Assignment:
Would it be possible to reproduce every entry exactly, please?

Record extracts:

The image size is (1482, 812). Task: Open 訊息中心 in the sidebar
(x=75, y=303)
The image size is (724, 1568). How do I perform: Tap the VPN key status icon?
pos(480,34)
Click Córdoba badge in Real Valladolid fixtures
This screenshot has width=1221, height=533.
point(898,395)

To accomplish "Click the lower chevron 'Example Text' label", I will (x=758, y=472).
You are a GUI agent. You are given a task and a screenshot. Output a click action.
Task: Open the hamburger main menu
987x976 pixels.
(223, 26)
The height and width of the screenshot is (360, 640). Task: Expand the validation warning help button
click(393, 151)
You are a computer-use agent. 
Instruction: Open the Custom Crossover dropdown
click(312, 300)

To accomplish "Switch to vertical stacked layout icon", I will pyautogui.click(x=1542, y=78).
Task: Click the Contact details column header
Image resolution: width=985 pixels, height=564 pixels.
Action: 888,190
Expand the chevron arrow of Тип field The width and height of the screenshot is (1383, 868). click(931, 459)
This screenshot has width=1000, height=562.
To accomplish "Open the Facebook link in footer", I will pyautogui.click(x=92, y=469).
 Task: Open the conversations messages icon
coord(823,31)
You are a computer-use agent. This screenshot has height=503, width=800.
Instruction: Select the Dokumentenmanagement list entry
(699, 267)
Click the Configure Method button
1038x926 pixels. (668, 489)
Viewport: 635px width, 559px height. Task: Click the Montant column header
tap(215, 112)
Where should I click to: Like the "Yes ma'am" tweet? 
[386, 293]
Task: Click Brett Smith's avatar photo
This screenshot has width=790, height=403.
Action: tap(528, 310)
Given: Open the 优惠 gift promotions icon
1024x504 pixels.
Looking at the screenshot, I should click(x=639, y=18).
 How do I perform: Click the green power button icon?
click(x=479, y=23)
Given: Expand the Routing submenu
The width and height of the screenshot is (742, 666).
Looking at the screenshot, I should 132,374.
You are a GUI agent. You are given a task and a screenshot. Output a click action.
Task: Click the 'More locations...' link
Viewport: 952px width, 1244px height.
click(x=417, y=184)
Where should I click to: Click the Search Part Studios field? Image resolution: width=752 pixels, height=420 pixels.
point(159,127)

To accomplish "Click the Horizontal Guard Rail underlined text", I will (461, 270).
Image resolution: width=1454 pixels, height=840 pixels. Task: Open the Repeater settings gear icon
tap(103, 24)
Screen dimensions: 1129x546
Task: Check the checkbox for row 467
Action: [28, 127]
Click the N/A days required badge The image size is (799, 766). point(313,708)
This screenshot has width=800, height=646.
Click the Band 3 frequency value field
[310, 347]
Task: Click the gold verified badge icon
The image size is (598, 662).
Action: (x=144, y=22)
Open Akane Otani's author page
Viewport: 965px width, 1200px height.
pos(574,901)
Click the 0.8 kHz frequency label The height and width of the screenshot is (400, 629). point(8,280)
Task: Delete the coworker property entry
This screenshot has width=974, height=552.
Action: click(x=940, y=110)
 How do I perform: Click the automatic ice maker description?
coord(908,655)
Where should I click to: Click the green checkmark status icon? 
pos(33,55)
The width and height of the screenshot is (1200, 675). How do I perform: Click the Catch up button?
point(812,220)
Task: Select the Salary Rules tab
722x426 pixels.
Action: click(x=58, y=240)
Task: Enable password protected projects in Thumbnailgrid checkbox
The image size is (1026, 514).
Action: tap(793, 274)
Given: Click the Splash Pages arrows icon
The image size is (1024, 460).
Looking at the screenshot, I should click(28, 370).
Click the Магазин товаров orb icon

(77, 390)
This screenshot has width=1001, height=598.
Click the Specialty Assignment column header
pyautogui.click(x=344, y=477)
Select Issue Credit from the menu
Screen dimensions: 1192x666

Completed exercise:
The image size is (1482, 812). Task: Open 訊息中心 in the sidebar
(x=75, y=303)
The image size is (724, 1568). How do I perform: Tap the VPN key status icon?
pos(480,34)
Click Córdoba badge in Real Valladolid fixtures
This screenshot has width=1221, height=533.
point(898,395)

To accomplish "Click the lower chevron 'Example Text' label", I will (x=758, y=472).
You are a GUI agent. You are given a task and a screenshot. Output a click action.
Task: Open the hamburger main menu
987x976 pixels.
(223, 26)
The height and width of the screenshot is (360, 640). Task: Expand the validation warning help button
click(393, 151)
You are a computer-use agent. 
Instruction: Open the Custom Crossover dropdown
click(312, 300)

To accomplish "Switch to vertical stacked layout icon", I will pyautogui.click(x=1542, y=78).
Task: Click the Contact details column header
Image resolution: width=985 pixels, height=564 pixels.
Action: 888,190
Expand the chevron arrow of Тип field The width and height of the screenshot is (1383, 868). click(931, 459)
This screenshot has width=1000, height=562.
To accomplish "Open the Facebook link in footer", I will pyautogui.click(x=92, y=469).
 Task: Open the conversations messages icon
coord(823,31)
You are a computer-use agent. This screenshot has height=503, width=800.
Instruction: Select the Dokumentenmanagement list entry
(699, 267)
Click the Configure Method button
1038x926 pixels. (668, 489)
Viewport: 635px width, 559px height. Task: Click the Montant column header
tap(215, 112)
Where should I click to: Like the "Yes ma'am" tweet? 
[386, 293]
Task: Click Brett Smith's avatar photo
This screenshot has width=790, height=403.
Action: tap(528, 310)
Given: Open the 优惠 gift promotions icon
1024x504 pixels.
Looking at the screenshot, I should click(x=639, y=18).
 How do I perform: Click the green power button icon?
click(x=479, y=23)
Given: Expand the Routing submenu
The width and height of the screenshot is (742, 666).
Looking at the screenshot, I should 132,374.
You are a GUI agent. You are given a task and a screenshot. Output a click action.
Task: Click the 'More locations...' link
Viewport: 952px width, 1244px height.
click(x=417, y=184)
Where should I click to: Click the Search Part Studios field? Image resolution: width=752 pixels, height=420 pixels.
point(159,127)

To accomplish "Click the Horizontal Guard Rail underlined text", I will (461, 270).
Image resolution: width=1454 pixels, height=840 pixels. Task: Open the Repeater settings gear icon
tap(103, 24)
Screen dimensions: 1129x546
Task: Check the checkbox for row 467
Action: [28, 127]
Click the N/A days required badge The image size is (799, 766). point(313,708)
This screenshot has width=800, height=646.
Click the Band 3 frequency value field
[310, 347]
Task: Click the gold verified badge icon
The image size is (598, 662).
Action: (x=144, y=22)
Open Akane Otani's author page
Viewport: 965px width, 1200px height.
pos(574,901)
Click the 0.8 kHz frequency label The height and width of the screenshot is (400, 629). point(8,280)
Task: Delete the coworker property entry
This screenshot has width=974, height=552.
Action: click(x=940, y=110)
 How do I perform: Click the automatic ice maker description?
coord(908,655)
Where should I click to: Click the green checkmark status icon? 
pos(33,55)
The width and height of the screenshot is (1200, 675). How do I perform: Click the Catch up button?
point(812,220)
Task: Select the Salary Rules tab
722x426 pixels.
Action: click(x=58, y=240)
Task: Enable password protected projects in Thumbnailgrid checkbox
The image size is (1026, 514).
Action: tap(793, 274)
Given: Click the Splash Pages arrows icon
The image size is (1024, 460).
Looking at the screenshot, I should click(28, 370).
Click the Магазин товаров orb icon

(77, 390)
This screenshot has width=1001, height=598.
Click the Specialty Assignment column header
pyautogui.click(x=344, y=477)
Select Issue Credit from the menu
Screen dimensions: 1192x666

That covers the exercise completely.